• _RECORDS TO PROCESS_:
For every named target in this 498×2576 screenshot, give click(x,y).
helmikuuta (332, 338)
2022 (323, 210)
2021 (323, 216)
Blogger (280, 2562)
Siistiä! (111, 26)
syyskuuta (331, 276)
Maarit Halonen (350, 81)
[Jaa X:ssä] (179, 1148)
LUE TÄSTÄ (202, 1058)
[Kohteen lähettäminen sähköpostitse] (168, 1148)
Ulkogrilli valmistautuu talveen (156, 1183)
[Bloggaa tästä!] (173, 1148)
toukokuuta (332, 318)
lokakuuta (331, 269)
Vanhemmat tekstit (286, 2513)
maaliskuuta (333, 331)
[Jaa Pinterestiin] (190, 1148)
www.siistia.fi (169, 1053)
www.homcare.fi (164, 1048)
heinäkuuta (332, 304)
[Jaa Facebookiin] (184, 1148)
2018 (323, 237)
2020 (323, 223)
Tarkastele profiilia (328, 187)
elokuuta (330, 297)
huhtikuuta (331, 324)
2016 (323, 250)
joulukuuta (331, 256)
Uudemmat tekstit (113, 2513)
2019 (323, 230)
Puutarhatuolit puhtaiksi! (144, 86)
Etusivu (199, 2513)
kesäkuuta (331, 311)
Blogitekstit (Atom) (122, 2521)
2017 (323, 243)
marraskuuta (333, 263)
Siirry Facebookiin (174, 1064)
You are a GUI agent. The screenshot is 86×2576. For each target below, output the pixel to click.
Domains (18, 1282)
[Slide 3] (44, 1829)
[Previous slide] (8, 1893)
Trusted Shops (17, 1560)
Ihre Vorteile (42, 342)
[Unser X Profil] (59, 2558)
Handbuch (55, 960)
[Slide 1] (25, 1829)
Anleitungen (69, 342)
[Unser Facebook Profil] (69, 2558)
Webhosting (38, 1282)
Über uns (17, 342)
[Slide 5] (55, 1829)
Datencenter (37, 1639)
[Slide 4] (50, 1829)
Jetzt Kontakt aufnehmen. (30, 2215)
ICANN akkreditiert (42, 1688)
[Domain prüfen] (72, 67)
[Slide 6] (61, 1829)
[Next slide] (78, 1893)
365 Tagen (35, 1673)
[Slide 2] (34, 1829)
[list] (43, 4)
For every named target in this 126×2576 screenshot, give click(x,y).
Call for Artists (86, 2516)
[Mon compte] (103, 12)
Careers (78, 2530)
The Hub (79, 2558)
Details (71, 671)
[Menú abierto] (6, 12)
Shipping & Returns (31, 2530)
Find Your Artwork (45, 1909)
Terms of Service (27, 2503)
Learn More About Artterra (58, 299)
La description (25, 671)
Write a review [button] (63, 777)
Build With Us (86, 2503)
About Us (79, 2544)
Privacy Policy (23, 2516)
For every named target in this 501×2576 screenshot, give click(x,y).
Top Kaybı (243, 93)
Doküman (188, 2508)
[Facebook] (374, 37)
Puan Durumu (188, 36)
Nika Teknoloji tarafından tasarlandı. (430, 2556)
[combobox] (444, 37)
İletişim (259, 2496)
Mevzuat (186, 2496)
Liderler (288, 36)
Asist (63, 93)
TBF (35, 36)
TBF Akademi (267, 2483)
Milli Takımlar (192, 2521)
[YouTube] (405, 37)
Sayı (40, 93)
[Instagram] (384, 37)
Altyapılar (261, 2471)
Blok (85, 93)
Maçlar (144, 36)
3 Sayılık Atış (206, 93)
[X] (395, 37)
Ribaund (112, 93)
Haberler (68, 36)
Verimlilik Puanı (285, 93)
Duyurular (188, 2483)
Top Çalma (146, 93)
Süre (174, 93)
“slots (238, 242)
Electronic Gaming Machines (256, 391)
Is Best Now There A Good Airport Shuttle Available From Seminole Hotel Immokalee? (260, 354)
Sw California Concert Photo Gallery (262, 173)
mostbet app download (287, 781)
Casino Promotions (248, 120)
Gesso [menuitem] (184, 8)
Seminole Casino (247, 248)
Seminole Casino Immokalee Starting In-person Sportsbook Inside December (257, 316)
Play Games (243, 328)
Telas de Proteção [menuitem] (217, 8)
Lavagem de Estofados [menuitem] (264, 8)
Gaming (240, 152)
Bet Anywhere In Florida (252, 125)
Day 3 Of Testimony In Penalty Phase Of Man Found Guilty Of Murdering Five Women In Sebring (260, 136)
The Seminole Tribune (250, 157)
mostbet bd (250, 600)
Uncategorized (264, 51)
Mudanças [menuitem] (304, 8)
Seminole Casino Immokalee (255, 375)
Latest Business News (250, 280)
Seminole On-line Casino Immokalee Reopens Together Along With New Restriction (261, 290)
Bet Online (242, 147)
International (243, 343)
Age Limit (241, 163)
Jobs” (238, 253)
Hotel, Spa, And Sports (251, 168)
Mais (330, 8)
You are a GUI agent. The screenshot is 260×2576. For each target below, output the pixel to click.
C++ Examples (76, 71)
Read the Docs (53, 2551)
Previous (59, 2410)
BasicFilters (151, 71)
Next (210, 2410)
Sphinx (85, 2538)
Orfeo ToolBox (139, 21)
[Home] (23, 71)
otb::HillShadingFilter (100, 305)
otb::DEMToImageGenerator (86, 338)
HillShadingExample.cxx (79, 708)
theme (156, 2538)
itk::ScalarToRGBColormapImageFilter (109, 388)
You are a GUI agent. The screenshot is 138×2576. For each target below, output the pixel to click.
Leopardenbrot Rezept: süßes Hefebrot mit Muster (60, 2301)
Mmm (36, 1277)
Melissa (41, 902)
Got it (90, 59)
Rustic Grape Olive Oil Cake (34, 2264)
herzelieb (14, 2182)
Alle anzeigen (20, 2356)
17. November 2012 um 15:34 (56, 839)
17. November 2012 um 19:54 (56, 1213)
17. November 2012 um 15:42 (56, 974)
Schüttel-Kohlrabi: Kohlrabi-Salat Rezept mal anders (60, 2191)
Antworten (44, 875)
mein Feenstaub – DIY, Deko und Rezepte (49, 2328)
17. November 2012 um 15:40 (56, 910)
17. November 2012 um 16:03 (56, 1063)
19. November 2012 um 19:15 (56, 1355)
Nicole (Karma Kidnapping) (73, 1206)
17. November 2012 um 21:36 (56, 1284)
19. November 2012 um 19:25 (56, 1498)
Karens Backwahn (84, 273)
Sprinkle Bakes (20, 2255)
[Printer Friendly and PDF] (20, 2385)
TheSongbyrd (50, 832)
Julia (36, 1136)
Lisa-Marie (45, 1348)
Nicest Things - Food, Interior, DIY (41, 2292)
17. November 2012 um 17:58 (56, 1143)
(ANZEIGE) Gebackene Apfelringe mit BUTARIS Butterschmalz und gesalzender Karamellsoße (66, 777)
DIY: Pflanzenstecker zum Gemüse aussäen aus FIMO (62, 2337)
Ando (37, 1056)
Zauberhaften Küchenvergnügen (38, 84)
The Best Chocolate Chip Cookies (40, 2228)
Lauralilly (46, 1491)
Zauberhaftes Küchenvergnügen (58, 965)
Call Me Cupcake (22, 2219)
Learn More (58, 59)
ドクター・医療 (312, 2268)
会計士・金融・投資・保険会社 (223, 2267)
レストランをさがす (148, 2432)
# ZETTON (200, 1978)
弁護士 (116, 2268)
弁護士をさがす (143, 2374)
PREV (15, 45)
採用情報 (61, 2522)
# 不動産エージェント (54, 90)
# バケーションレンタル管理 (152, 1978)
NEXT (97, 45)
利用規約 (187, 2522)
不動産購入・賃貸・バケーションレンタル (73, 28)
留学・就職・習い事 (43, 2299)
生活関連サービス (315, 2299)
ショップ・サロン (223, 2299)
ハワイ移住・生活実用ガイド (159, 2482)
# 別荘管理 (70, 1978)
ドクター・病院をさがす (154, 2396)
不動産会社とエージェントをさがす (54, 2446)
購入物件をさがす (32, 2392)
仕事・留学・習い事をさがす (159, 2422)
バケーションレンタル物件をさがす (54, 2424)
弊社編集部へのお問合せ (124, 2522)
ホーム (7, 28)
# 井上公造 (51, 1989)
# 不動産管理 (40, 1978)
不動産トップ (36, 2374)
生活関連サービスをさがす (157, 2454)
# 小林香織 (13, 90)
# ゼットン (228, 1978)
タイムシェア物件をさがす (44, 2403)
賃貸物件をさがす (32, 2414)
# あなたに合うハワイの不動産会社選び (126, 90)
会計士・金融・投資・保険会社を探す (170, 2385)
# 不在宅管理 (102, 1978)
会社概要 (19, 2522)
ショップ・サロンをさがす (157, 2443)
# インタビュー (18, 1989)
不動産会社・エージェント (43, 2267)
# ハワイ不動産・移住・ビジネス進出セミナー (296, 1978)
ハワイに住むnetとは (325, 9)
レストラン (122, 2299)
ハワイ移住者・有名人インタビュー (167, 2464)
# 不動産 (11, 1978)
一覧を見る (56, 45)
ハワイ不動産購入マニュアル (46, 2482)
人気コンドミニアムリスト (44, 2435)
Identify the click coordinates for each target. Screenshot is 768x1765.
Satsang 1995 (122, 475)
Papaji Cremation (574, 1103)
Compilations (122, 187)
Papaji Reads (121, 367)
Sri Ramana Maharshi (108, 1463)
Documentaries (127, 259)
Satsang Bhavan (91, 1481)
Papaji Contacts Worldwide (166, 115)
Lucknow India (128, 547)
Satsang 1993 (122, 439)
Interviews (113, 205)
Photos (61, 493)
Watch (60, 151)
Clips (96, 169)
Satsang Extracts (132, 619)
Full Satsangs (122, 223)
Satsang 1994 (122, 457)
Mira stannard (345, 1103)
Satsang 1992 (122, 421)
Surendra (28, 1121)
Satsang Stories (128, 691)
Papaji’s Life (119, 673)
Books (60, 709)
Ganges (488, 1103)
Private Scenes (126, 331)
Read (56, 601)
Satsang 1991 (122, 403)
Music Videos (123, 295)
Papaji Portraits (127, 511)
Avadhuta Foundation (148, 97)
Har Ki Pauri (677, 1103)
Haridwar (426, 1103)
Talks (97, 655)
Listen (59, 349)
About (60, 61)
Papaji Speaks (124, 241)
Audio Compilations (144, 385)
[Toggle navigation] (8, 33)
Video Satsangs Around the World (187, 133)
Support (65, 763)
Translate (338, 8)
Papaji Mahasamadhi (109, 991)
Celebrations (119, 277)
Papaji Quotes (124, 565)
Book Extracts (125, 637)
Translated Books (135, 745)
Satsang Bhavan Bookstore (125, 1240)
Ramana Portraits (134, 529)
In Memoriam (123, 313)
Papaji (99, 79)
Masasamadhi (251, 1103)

• _DIRECTIONS FOR THIS TASK_:
Word for word, please print every line from the beginning of the records to the line bearing "marraskuuta (333, 263)", counting both ends and stopping there.

• _EXPECTED ANSWER_:
For every named target in this 498×2576 screenshot, give click(x,y).
helmikuuta (332, 338)
2022 (323, 210)
2021 (323, 216)
Blogger (280, 2562)
Siistiä! (111, 26)
syyskuuta (331, 276)
Maarit Halonen (350, 81)
[Jaa X:ssä] (179, 1148)
LUE TÄSTÄ (202, 1058)
[Kohteen lähettäminen sähköpostitse] (168, 1148)
Ulkogrilli valmistautuu talveen (156, 1183)
[Bloggaa tästä!] (173, 1148)
toukokuuta (332, 318)
lokakuuta (331, 269)
Vanhemmat tekstit (286, 2513)
maaliskuuta (333, 331)
[Jaa Pinterestiin] (190, 1148)
www.siistia.fi (169, 1053)
www.homcare.fi (164, 1048)
heinäkuuta (332, 304)
[Jaa Facebookiin] (184, 1148)
2018 (323, 237)
2020 (323, 223)
Tarkastele profiilia (328, 187)
elokuuta (330, 297)
huhtikuuta (331, 324)
2016 (323, 250)
joulukuuta (331, 256)
Uudemmat tekstit (113, 2513)
2019 (323, 230)
Puutarhatuolit puhtaiksi! (144, 86)
Etusivu (199, 2513)
kesäkuuta (331, 311)
Blogitekstit (Atom) (122, 2521)
2017 (323, 243)
marraskuuta (333, 263)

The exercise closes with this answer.